Under Boeheim’s tenure at Syracuse, capability has often developed into a tight rotation of seven or eight players as the season progresses. In 2007-08, similar to the two seasons that would follow, five SU players saw more than 30 minutes of action per game while two others got nearly 20 minutes per game.
‘He is a Hall of Fame coach,’ junior guard Scoop Jardine said of Boeheim at media day. ‘He gives us a lot of freedom and lets us do a lot of different things. He thinks about and does what is best for the team, and he is going to find out what is best for the team. At the end of the day, coach knows best.’
Jardine figures to be one returning player who will see significant time this season in Boeheim’s rotation. He is expected to start alongside returning starting point guard Brandon Triche. Senior forward Rick Jackson is back at his starting ‘four’ spot, and Kris Joseph will move from a prominent bench role into the starting small forward.
But beyond those four is where the questions start. Beginning with the presumed starting center: highly touted freshman Fab Melo, who will take over for the departed Arinze Onuaku. Boeheim is expecting both Melo and fellow freshman Baye Moussa Keita to play key roles this season, especially with the presumed season-ending foot injury to sophomore DaShonte Riley.
‘Our big guys are key for us because we’re asking the freshmen to step in and do the work inside,’ Boeheim said. ‘I think the two guys are very capable, but they’re going to have to work hard. Bernie Fine always does a great job with the big guys, getting them ready. It’s up to us to make sure they’re ready to get done what we need to out there.’

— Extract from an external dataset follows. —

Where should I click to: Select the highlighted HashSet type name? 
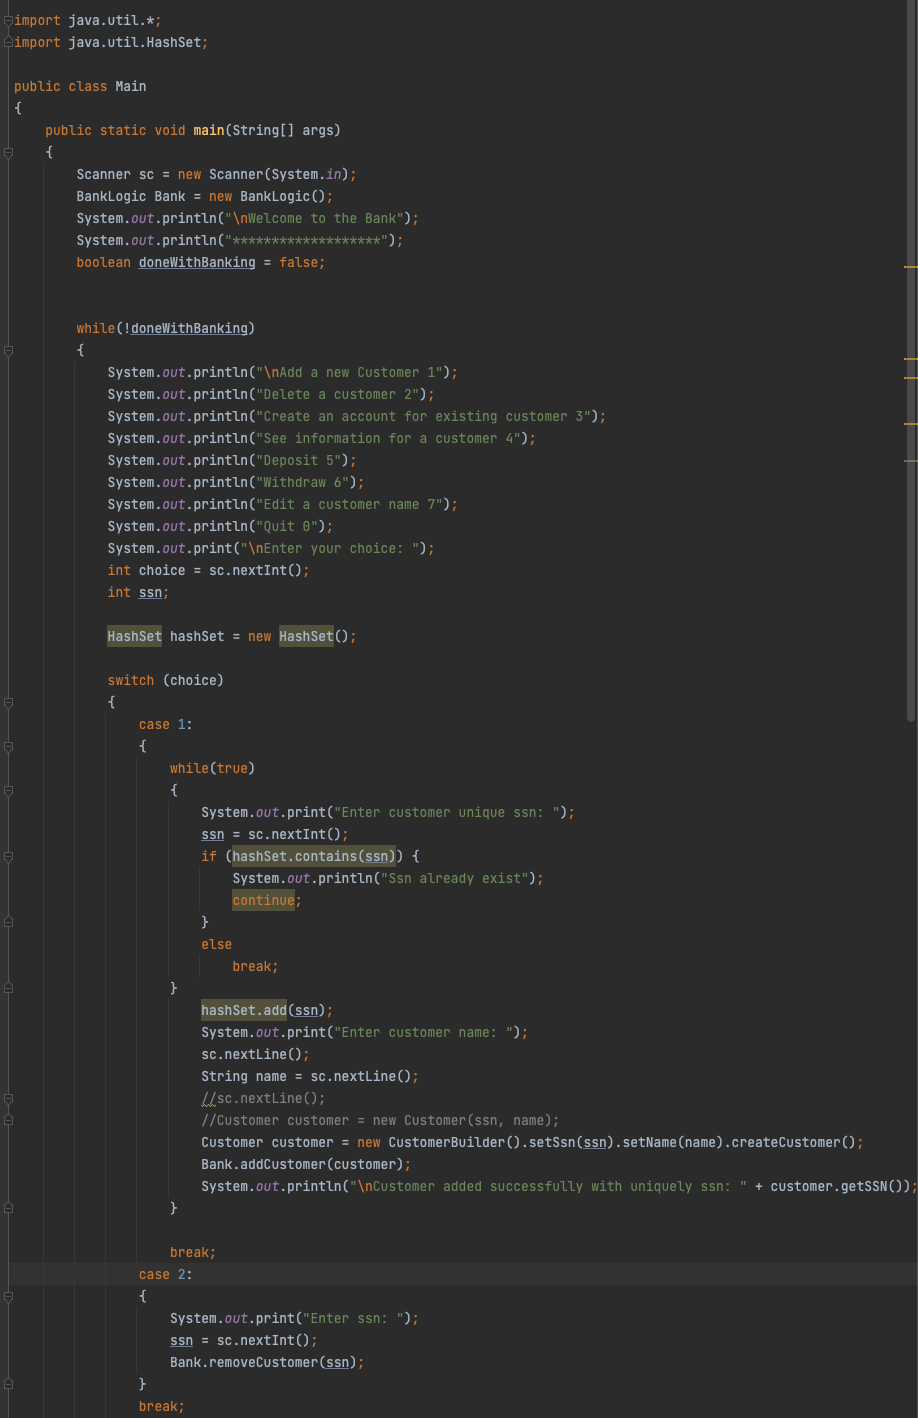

Keeping count, that’s six. And in the Orange’s two exhibition games against Kutztown and against Le Moyne on Nov. 9, just how many more Boeheim is willing to put in his rotation will start to come into focus.
That could mean spots for the other two in a top-ranked freshman class, guards Dion Waiters and C.J. Fair.
‘I can do it all,’ Waiters said. ‘I can shoot, I can play defense, I can pass the ball. I am going to bring everything to the table.’
It could mean spots and extended roles for sophomores Mookie Jones and James Southerland, who each saw their playing times dwindle last season as the Orange entered Big East play.
Or it could mean spots for all of those 10. Boeheim at least expects as much. On Tuesday, he will start to find out.
‘I think we have some guys who are very capable,’ Boeheim said. ‘We think the 10 guys we have can play. We don’t think that any of the 10 guys we have are not ready. We think they will be ready and capable of coming in and playing. I don’t have any reservations about these 10 guys. I think they can come in and contribute.’